Opposite of Always(35)



“I was thinking . . . maybe . . . you should . . . head back without me?”

“What are you talking about? How are you going to get home?”

“Bus,” I say softly. I dig a gravel-hole with my shoe.

“I’m an idiot, right? Because I was under the impression we were going to hang out this weekend. But then we go to a party and you’re a ghost the rest of the night. I think to myself, It’s okay, we’ll meet for breakfast like we’d planned, but then you don’t show up . . .”

Damn. I totally forgot about our breakfast plans.

“And then you send your phone straight to voice mail all morning, only to finally show up at my car and tell me you’re gonna find your own way home.”

“J, it’s not like that. I’m sorry. I really meant . . . something crazy has happened.”

“Something crazy is still happening, Jack,” she says. “I hope you have a great time, really. Give Sweater Dress my regards.”

“J, I just . . . don’t be that way, please. You don’t understand.”
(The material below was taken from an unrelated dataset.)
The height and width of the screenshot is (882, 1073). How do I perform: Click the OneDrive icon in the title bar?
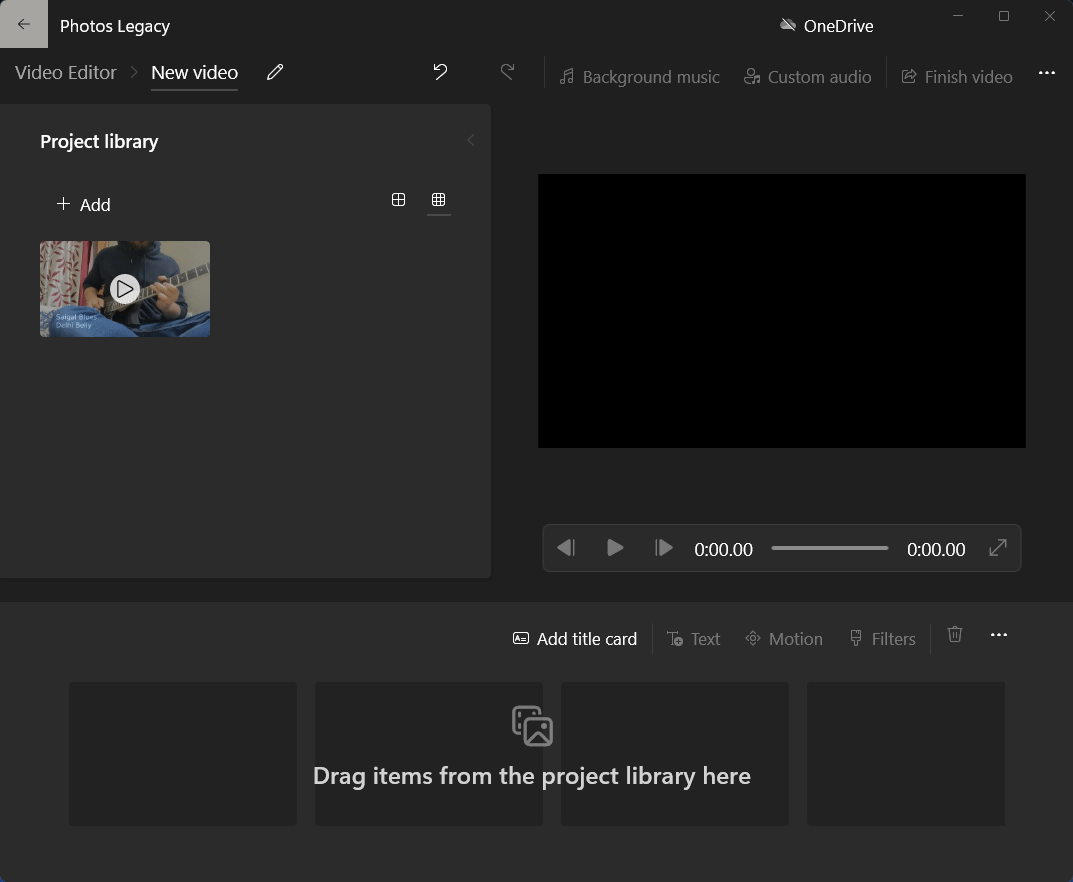coord(789,25)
She flings open her car door. “Nope, I have an excellent handle on things. Maybe I’ll see you back home. You know, if you remember how to work a phone. Later, Jack.”

She pulls out onto the road. I wave at her.

And this is what feeling happy and crappy at the same time looks like.

Kate and I find a quiet spot in the library; she spends her time studying economics, while I spend my time studying how cute she is. My primary study method consists of staring at her and then quickly averting my eyes when she notices.

“What, do I have something on my face?” she asks, looking up from her book.

“No,” I assure her. “But my lips are up for the job.”

She groans loudly. “Just when I thought humankind couldn’t be any cornier . . .”

“I came along.” I finish the sentence for her.

She rolls her eyes, but she smiles, too.

“Kate, can I ask you something?”

“What, you thought of another school dance?”

“Are you feeling okay? Like, how do you feel, like, uh, physically?”

“Why would you ask me that?”

“I don’t know.” I lie, because why would I ask her that. “You’re a little pale?”

She studies my face. “I feel fine, Jack. Thanks.”

“Cool,” I say. “Good.”

“Actually, I may have slightly overdone it the last twenty-four hours.”

I nod. “We’ve been running all over the place.” And I feel bad, because I don’t want to be the reason Kate’s not well. But also I’m not sure what to do about it. “Maybe we cut back on our grocery store marathons,” I suggest.

She smiles. “Cereal aisle sprints are more my speed.”





High Off Life 2.0


I catch the midnight bus home, which my parents are less than thrilled about.

MOM on the phone: Crazy people take the bus late at night.

ME: I’m pretty sure crazy people aren’t as strict with their bus-riding schedule as you think.

DAD: Don’t be sharp with your mother. She’s worried about you.

MOM: Your father grilled steaks.

ME: I’m sorry, guys. Really.

DAD: There’s not much we can do now.

MOM: Maybe we should come pick you up.

ME: I don’t think that’s . . .

DAD: That’s not necessary.

ME: I agree with Dad.

DAD: But we will have a talk about being trustworthy, Jack-O.

ME: sigh Okay.

DAD presumably speaking OFF-PHONE to MOM: Guess you and I will be dining alone tonight, baby. I say we bypass the main course and skip straight to dessert.

MOM presumably speaking OFF-PHONE to DAD: Two or three desserts, if you think you can handle it.

DAD: Oh, I’m feeling extra hungry, baby girl . . .

ME: Uh, guys, maybe hold the phone farther away from your mouths the next time you want to engage in what sounds like a private conversation, or you know, there’s also this rather cool thing called the mute button.

DAD: See you in the morning, Jackie.

MOM: Be safe! Call us when you’re on your way!

ME: Okay, I’ll probably just walk from the bus stop, since you know it’s only like two blo— DAD: Excellent! Nighty-night!

Click.

Love you guys too.

So.

With stops, it’s a two-point-five-hour ride.

I decide I should get some shut-eye.

Which means, of course, I can’t sleep.

And it’s not even that the bus smells like a dirty-diaper factory. Or that there’s more duct tape than vinyl on my “seat.”

It’s more like, I may never sleep again. How can I?

Because if this really is the past The Past THE PAST!, why am I here?

I mean, out of all the places for God, the cosmos, whomever, whatever, to plunk me down in the stream of time, why here—on a set of decrepit steps, with the girl that I almost-love, the girl who died, now alive and well and annoyed with me for blocking her staircase descent? A girl with zero memory of me or the last four months.

Am I supposed to do something different? Change something this time around?

I mean, it can’t be a coincidence that I respawned (too video-gamey?) right after Kate died.